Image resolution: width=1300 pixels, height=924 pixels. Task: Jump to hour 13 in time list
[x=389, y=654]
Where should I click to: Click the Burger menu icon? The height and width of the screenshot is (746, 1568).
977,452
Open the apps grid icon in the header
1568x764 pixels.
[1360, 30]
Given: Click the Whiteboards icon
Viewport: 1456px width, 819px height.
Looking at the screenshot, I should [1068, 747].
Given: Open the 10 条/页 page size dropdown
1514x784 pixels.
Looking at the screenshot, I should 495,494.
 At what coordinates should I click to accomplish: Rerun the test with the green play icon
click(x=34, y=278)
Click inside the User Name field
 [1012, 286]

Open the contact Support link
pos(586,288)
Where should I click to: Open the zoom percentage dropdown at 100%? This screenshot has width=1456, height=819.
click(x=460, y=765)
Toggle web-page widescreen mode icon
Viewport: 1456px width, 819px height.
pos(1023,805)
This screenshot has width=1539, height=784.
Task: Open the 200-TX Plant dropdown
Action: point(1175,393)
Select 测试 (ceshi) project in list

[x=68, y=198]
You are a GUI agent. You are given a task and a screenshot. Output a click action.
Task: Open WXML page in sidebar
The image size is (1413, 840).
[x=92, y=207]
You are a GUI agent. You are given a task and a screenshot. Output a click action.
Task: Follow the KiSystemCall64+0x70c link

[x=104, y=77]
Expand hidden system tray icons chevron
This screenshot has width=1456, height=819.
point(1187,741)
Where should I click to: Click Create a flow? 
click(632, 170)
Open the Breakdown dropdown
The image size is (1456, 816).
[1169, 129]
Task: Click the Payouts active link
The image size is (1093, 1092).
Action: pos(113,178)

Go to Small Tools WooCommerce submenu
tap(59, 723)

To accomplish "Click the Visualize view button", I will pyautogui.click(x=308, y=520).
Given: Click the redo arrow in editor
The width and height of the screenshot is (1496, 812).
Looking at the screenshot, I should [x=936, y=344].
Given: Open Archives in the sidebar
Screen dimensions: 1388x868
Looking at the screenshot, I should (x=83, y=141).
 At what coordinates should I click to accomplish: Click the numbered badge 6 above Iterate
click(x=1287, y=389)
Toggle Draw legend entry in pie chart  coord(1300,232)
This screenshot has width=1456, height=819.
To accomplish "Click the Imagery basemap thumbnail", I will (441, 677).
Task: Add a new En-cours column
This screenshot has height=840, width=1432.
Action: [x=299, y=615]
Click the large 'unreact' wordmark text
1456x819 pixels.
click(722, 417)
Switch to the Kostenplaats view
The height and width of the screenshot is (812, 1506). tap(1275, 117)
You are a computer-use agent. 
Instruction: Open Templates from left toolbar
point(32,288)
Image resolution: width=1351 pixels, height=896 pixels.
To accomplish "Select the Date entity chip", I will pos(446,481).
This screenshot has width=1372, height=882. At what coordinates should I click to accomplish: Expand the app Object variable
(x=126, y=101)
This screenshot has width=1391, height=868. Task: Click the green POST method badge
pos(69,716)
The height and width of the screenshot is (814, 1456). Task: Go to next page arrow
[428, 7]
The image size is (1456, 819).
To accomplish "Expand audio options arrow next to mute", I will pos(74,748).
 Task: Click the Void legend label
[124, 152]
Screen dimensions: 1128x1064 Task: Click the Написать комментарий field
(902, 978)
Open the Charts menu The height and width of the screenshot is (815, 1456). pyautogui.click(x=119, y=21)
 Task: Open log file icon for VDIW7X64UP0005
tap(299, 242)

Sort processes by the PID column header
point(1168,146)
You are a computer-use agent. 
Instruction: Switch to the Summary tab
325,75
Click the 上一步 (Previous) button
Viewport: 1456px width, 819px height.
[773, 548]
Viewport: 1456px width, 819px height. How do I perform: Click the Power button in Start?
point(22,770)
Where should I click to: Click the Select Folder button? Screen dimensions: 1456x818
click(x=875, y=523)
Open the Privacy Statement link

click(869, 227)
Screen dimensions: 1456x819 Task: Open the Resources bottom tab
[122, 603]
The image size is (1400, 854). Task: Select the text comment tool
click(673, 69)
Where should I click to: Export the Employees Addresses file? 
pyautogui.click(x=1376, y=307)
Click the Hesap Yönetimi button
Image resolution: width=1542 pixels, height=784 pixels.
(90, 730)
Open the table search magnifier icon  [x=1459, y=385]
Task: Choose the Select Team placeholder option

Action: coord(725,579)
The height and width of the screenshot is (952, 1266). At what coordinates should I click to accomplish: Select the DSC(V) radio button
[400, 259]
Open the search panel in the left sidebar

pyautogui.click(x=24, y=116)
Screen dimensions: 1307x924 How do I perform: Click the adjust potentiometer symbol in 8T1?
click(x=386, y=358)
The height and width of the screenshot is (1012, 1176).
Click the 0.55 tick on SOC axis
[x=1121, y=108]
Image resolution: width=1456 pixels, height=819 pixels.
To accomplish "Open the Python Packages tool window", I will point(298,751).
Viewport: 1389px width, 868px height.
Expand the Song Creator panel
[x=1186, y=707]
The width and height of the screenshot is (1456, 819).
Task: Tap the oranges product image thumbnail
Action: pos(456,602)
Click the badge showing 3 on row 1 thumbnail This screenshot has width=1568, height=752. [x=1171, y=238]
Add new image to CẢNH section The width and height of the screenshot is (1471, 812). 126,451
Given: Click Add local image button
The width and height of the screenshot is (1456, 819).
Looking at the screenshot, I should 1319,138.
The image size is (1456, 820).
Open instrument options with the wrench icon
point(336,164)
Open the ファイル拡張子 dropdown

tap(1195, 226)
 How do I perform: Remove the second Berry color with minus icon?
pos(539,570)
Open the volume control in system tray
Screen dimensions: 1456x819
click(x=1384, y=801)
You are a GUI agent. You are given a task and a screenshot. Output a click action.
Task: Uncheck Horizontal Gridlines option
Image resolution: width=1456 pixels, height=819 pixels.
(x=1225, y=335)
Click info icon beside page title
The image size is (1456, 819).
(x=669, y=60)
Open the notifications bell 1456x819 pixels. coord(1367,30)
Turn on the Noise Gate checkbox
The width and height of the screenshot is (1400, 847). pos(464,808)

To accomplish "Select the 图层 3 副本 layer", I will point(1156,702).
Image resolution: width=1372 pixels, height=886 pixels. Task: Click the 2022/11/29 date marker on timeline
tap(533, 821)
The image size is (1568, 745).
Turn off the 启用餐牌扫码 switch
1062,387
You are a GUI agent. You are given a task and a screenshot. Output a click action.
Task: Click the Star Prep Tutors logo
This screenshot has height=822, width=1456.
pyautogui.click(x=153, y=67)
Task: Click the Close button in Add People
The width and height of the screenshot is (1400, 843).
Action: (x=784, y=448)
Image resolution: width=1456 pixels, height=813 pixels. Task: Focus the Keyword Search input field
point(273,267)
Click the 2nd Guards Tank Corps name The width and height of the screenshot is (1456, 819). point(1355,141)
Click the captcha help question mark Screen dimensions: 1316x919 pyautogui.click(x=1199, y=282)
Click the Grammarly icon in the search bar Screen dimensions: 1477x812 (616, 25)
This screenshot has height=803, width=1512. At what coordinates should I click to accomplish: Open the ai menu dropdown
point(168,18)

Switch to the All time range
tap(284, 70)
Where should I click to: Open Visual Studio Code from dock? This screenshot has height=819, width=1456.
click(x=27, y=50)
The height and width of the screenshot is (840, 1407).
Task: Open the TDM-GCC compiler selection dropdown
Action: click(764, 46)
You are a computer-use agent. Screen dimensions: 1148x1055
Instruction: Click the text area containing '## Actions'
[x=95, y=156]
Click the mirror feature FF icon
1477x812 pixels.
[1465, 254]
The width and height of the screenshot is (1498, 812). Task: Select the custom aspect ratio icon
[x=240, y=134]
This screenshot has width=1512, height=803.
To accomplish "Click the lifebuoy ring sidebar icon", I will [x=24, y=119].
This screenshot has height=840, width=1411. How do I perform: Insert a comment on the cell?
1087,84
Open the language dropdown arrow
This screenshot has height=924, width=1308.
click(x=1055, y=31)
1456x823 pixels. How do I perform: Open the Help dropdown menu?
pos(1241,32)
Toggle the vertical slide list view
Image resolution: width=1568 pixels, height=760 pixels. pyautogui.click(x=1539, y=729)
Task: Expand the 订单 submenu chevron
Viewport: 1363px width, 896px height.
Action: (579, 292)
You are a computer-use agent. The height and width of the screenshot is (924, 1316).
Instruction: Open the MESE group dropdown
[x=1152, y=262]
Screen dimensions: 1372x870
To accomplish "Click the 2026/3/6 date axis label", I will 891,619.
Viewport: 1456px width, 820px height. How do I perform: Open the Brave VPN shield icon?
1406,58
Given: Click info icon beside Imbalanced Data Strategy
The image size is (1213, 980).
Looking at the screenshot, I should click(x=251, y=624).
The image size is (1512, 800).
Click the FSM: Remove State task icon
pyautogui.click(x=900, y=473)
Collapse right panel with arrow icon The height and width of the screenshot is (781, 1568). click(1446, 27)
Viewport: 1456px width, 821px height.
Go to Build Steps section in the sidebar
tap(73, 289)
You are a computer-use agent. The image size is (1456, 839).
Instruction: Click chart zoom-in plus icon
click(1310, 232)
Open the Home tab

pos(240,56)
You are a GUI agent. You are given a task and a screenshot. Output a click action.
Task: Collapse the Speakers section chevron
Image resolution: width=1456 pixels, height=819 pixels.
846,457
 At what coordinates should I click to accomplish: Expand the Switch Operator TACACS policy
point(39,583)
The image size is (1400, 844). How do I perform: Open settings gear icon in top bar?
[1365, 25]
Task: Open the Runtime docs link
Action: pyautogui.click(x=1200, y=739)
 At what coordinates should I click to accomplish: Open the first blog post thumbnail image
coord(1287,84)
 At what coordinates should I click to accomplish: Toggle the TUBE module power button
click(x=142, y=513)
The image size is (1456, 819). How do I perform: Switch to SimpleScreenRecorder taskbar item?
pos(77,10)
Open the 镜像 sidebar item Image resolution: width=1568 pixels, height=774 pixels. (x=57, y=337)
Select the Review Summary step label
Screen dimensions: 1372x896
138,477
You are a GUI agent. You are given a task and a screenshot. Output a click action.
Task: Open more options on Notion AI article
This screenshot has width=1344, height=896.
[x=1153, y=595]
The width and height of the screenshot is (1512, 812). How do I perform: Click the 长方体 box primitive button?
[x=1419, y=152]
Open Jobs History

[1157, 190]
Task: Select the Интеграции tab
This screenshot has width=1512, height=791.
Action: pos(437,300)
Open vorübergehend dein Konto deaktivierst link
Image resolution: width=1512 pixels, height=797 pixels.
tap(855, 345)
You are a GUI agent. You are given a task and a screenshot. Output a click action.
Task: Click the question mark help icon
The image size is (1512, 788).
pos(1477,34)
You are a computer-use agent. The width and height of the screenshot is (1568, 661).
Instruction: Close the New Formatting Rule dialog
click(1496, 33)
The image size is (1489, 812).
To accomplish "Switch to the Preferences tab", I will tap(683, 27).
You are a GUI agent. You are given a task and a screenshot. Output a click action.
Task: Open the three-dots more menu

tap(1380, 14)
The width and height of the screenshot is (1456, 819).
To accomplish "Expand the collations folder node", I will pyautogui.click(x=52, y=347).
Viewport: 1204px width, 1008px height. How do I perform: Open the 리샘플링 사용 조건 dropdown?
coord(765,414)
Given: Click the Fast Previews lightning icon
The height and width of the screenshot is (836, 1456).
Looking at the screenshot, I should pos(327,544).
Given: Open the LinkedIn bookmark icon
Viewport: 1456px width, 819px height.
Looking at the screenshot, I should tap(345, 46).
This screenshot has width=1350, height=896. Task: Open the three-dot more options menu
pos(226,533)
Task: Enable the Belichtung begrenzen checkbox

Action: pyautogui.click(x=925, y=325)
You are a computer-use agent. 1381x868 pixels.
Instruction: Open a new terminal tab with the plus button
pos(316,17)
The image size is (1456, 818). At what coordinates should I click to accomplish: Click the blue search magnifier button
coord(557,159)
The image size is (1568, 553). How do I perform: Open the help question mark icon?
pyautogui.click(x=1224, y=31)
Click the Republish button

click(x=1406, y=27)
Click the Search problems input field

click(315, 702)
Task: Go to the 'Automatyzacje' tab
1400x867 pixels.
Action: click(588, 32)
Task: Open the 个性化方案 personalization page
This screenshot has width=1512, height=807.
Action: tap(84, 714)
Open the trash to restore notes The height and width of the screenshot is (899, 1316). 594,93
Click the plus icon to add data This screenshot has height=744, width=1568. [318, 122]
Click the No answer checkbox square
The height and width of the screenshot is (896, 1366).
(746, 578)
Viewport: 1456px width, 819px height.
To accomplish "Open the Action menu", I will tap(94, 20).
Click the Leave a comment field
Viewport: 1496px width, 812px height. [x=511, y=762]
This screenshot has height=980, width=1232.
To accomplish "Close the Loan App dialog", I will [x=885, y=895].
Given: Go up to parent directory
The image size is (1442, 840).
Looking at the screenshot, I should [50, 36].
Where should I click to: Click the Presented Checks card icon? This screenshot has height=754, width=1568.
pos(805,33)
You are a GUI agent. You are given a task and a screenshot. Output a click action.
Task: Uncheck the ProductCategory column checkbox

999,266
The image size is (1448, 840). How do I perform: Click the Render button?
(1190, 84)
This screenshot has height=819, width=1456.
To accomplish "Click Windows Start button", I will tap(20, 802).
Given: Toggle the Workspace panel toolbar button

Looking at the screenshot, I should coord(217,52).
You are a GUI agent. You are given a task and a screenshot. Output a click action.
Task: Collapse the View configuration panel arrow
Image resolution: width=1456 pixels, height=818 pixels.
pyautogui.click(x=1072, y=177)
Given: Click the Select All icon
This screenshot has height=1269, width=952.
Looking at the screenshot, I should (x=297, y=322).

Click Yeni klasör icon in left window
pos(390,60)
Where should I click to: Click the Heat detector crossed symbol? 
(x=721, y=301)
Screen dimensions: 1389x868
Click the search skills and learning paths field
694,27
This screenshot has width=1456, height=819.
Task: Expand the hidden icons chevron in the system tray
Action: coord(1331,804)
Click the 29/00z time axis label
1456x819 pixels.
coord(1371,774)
• • •
WHAT YOU SHOULD DO:
Scan the material above for the string "computer" and report each line where you find it.

YOUR RESPONSE:
You are a computer-use agent. 
You are a computer-use agent. 
You are a computer-use agent. Screen dimensions: 1148x1055
You are a computer-use agent. The height and width of the screenshot is (924, 1316).
You are a computer-use agent. The image size is (1456, 839).
You are a computer-use agent. The width and height of the screenshot is (1568, 661).
You are a computer-use agent. 1381x868 pixels.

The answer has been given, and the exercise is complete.